EXERCISE AIM => In your copy of the data, keep every word exact and include no pictures.

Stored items

====================

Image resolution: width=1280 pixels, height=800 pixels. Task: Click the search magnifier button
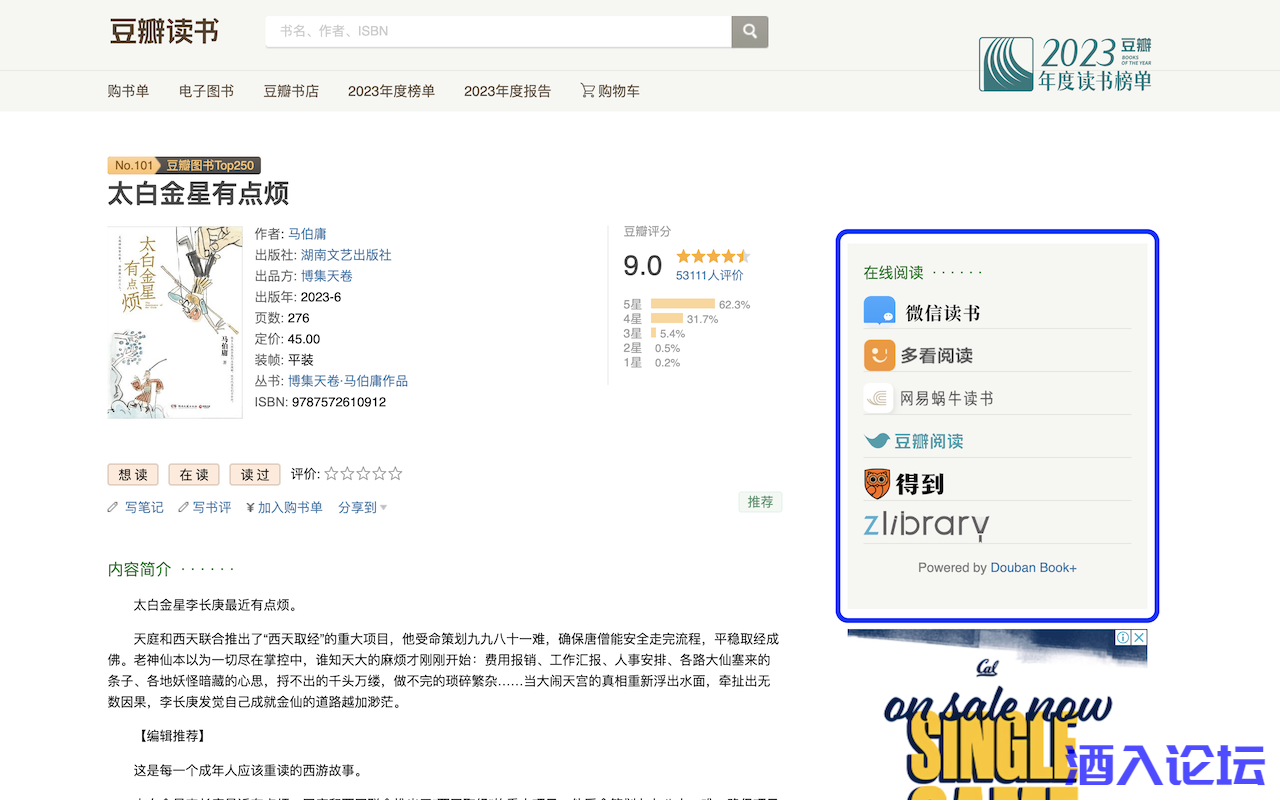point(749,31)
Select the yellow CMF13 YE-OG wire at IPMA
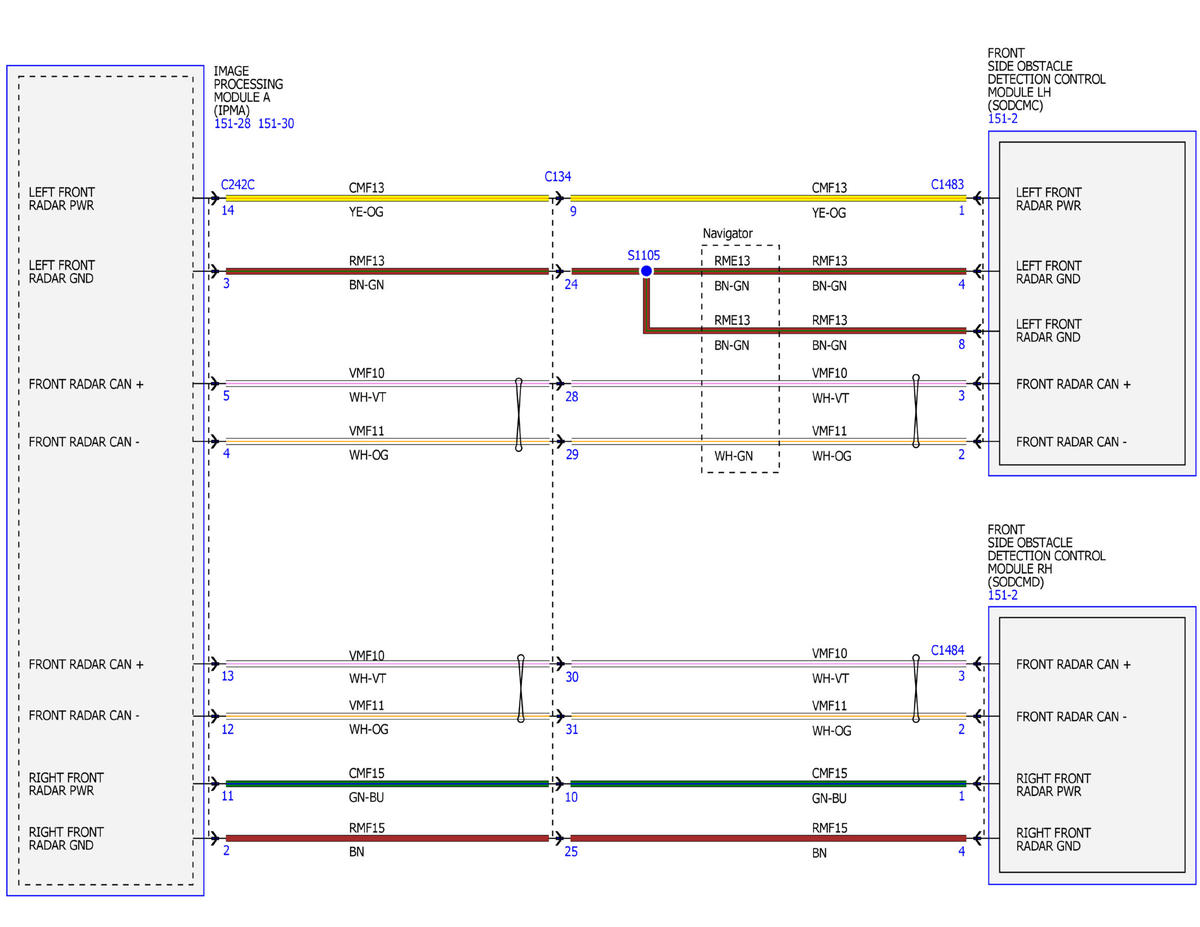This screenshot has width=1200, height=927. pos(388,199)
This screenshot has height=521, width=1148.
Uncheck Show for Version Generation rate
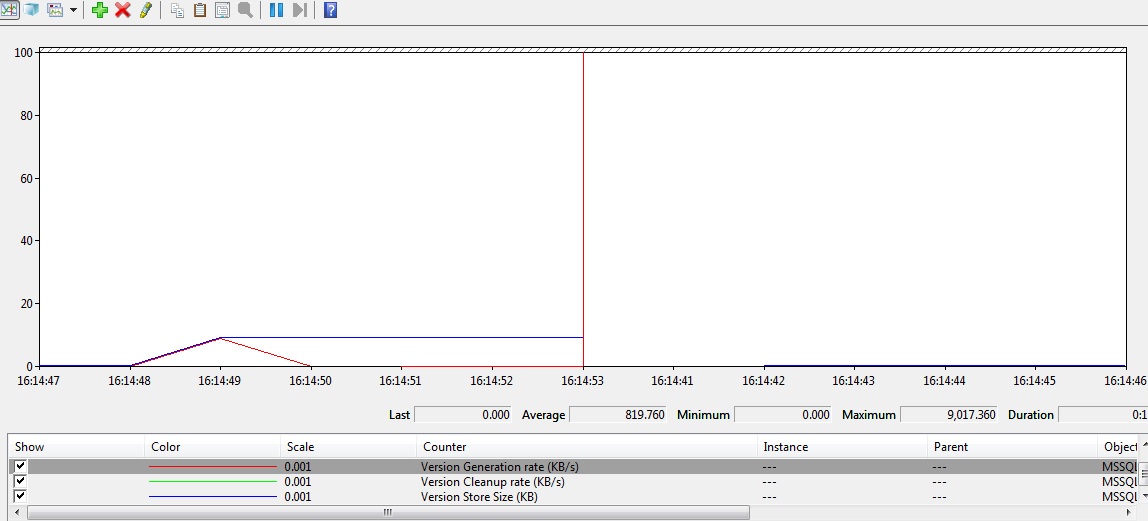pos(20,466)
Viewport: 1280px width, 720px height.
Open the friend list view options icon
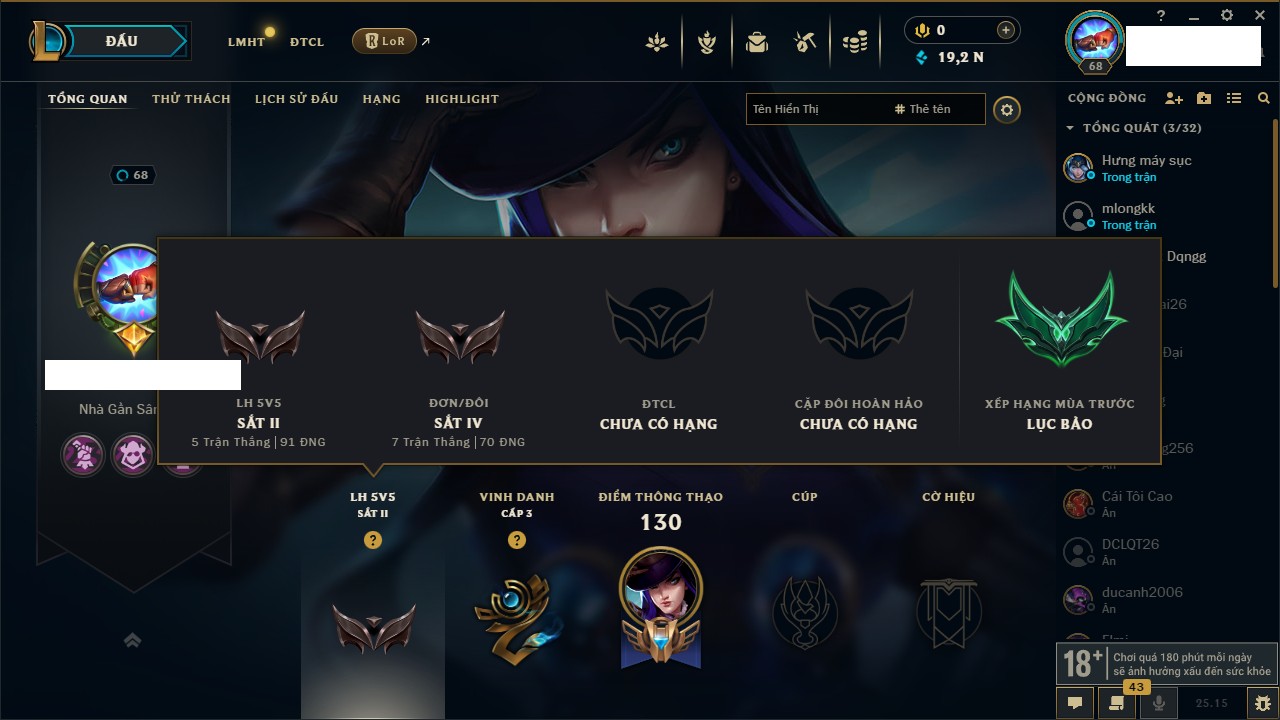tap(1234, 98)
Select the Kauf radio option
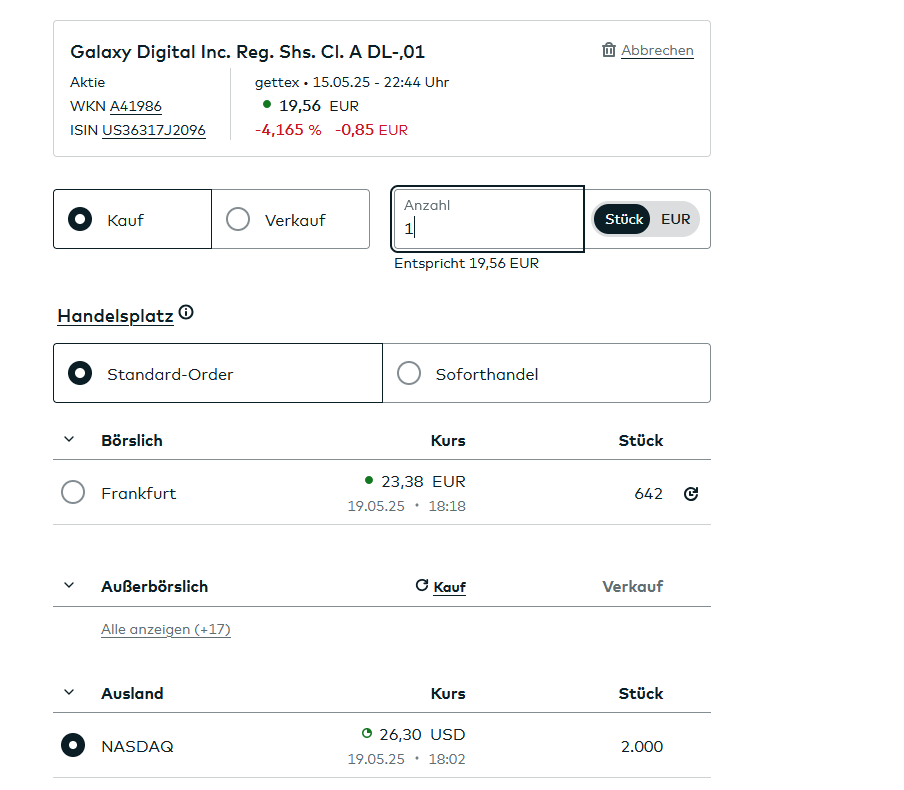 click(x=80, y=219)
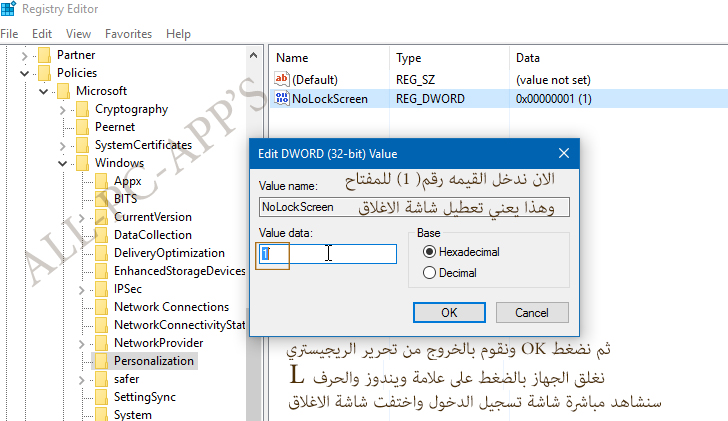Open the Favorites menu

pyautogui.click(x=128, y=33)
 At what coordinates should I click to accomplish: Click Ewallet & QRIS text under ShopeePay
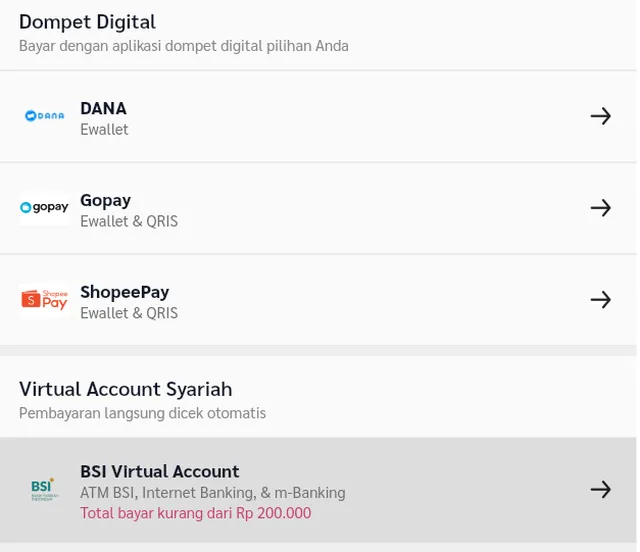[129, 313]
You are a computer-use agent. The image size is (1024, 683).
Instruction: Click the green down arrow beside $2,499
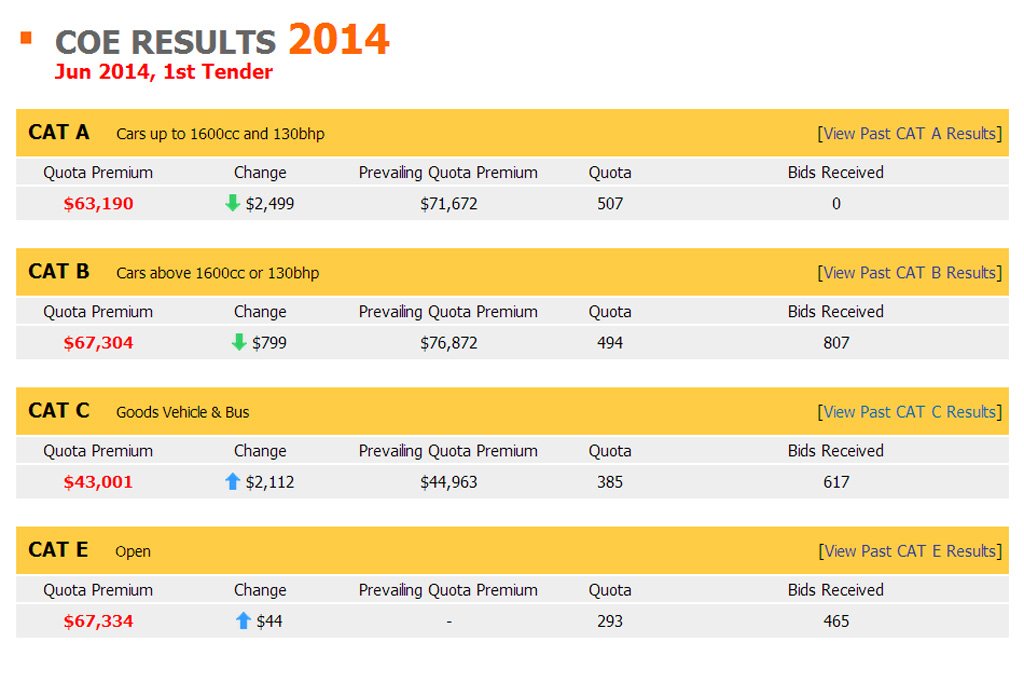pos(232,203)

====================

WRITTEN ANSWER =>
Image resolution: width=1280 pixels, height=800 pixels. Task: Click the search magnifier button
point(749,31)
Select the yellow CMF13 YE-OG wire at IPMA
This screenshot has width=1200, height=927. pos(388,199)
This screenshot has height=521, width=1148.
Uncheck Show for Version Generation rate
pos(20,466)
Viewport: 1280px width, 720px height.
Open the friend list view options icon
tap(1234, 98)
Select the Kauf radio option
 click(x=80, y=219)
Open the Favorites menu

pyautogui.click(x=128, y=33)
 At what coordinates should I click to accomplish: Click Ewallet & QRIS text under ShopeePay
[129, 313]
You are a computer-use agent. The image size is (1024, 683).
Instruction: Click the green down arrow beside $2,499
pos(232,203)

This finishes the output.